What advice can you provide for Young Professionals aspiring to take up senior leadership roles within IEEE?
Just do it! Don’t think about it or debate whether or not it’s a good idea or form a committee to study the problem. IEEE and our professions are fundamentally about community, and nothing broadens your community like taking on a leadership role. It will be personally rewarding as you lead efforts to contribute to your professional society. It will be professionally rewards because you will develop important leadership and teambuilding skills that are transferable to your ‘day job’. I would also recommend that individuals seek-out a mentor that can help you assess your strengths and passions and then guide you to the most appropriate leadership positions.
About Barry Shoop
Barry L. Shoop is Professor of Electrical Engineering and Head of the Department of Electrical Engineering and Computer Science at the U.S. Military Academy at West Point. During his 20 years at West Point he has served in a number of key leadership positions including Director of the Photonics Research Center and Director of the Electrical Engineering Program. Currently as Professor and Head he is responsible for an undergraduate academic department with over 79 faculty and staff supporting ABET accredited programs in electrical engineering, computer science, and information technology. The department engages over 1800 students each year and has 4 affiliated research centers including the Cyber Research Center, Network Science Center, Photonics Research Center and a burgeoning Robotics Program.

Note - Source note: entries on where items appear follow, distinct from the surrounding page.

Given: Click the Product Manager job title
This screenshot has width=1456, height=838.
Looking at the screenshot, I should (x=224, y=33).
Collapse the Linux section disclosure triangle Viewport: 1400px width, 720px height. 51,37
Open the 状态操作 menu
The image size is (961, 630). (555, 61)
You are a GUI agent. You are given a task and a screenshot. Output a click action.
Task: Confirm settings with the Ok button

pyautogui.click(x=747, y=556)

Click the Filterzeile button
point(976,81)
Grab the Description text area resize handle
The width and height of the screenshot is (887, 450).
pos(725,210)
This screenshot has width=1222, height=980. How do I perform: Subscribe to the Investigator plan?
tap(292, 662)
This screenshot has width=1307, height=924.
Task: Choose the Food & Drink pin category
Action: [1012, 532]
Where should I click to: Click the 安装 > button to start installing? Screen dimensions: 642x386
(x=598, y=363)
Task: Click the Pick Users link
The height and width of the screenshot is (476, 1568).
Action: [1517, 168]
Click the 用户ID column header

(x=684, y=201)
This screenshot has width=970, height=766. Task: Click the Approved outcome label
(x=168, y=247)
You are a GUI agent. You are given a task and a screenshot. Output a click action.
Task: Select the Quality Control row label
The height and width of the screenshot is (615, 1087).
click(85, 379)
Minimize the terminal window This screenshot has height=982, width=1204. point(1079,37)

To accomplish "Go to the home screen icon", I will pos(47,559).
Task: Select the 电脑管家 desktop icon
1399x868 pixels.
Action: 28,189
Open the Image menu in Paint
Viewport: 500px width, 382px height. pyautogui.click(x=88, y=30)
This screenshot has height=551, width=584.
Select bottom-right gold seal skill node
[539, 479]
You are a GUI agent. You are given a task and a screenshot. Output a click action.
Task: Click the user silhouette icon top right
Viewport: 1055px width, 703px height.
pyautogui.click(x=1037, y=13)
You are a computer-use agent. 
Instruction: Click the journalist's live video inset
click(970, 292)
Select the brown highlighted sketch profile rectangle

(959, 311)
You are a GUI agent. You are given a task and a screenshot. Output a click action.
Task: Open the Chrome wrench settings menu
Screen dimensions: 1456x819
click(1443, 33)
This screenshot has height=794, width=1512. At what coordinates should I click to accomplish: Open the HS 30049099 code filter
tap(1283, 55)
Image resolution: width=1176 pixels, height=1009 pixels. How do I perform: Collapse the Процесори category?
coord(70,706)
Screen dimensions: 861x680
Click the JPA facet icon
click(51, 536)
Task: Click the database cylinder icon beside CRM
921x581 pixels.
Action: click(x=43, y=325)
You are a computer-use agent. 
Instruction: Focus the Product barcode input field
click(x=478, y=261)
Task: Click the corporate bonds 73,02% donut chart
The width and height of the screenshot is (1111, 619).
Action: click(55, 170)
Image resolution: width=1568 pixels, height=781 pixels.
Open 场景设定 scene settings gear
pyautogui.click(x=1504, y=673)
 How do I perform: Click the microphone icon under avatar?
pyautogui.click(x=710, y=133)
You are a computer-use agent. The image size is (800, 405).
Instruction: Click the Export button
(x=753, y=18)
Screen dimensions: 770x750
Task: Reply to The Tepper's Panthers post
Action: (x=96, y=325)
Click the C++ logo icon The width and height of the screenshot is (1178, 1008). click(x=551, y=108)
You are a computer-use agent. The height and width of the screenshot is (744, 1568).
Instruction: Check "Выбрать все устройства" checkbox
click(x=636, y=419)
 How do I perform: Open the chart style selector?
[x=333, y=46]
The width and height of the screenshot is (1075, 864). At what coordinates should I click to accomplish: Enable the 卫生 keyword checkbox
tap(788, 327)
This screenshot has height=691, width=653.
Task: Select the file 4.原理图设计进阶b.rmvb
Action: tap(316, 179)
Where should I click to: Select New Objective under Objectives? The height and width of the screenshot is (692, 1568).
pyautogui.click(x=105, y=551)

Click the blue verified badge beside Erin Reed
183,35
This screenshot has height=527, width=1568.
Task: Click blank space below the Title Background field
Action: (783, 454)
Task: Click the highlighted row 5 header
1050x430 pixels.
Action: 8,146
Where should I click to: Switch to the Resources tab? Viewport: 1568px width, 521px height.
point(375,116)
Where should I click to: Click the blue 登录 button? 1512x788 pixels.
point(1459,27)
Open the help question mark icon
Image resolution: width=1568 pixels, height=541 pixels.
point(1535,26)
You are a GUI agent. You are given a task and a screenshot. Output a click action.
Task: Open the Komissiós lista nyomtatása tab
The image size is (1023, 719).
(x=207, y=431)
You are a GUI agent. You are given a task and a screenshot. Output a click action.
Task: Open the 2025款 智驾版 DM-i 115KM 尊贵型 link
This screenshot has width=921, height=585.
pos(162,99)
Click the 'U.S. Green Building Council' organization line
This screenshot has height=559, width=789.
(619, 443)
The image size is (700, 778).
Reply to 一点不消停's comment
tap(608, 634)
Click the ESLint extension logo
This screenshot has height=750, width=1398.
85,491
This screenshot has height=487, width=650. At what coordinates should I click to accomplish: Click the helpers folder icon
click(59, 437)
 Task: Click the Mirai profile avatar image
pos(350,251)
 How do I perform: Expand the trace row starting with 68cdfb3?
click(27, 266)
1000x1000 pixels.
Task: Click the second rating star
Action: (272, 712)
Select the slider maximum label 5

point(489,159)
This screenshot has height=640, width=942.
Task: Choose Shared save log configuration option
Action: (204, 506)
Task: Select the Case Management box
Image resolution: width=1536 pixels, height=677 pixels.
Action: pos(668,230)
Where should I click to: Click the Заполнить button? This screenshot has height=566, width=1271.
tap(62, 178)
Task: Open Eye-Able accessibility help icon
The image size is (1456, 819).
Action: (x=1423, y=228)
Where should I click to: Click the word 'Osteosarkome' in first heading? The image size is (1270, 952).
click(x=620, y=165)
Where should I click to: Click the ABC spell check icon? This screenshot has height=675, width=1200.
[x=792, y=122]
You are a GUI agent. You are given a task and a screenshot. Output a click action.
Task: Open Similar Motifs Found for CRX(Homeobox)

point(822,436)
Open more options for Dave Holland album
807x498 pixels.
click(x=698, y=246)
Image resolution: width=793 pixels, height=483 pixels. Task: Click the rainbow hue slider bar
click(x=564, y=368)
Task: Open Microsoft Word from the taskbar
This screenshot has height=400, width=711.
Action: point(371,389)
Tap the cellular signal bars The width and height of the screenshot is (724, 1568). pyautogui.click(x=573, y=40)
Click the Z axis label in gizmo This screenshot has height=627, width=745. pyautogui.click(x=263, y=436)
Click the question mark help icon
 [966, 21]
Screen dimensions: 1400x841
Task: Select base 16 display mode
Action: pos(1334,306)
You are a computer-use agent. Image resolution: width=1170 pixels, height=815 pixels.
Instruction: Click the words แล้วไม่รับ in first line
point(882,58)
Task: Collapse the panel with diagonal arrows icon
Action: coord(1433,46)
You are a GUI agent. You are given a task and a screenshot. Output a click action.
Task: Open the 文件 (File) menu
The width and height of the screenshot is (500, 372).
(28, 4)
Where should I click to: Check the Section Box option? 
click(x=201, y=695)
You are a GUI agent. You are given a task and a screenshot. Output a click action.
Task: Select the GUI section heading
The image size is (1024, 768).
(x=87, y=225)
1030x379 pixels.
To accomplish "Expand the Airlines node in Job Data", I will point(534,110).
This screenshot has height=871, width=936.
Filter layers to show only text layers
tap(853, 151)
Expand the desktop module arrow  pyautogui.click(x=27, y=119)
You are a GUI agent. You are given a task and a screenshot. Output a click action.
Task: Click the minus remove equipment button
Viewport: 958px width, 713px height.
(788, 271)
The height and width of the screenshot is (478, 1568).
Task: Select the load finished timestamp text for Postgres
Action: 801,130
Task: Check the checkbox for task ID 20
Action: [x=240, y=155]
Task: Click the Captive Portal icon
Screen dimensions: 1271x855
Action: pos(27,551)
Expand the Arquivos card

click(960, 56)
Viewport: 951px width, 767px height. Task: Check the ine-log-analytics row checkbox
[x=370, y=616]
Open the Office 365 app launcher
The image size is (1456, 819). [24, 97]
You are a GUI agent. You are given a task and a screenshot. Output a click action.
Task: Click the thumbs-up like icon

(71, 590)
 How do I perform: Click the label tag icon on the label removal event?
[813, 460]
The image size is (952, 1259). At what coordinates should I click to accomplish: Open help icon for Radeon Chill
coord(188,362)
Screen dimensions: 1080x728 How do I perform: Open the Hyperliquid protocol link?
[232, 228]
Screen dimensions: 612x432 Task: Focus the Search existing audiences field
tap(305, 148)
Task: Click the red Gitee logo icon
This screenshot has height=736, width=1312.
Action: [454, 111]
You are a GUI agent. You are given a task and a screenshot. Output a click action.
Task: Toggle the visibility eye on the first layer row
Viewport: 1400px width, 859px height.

Dr. Shoop holds 1 patent and has authored or co-authored 8 books and book chapters, and over 146 publications. He received a B.S. from the Pennsylvania State University in 1980 and Ph.D. from Stanford University in 1992, both in electrical engineering. His research interests include optical information processing, neural networks, image processing, disruptive innovations and educational pedagogy. He is a Fellow of the IEEE, OSA and SPIE, and a member of Phi Kappa Phi, Eta Kappa Nu, and Sigma Xi. He is a licensed Professional Engineer in the Commonwealth of Virginia
Interview conducted by Eddie Custovic, Editor in Chief, Impact by IEEE Young Professionals.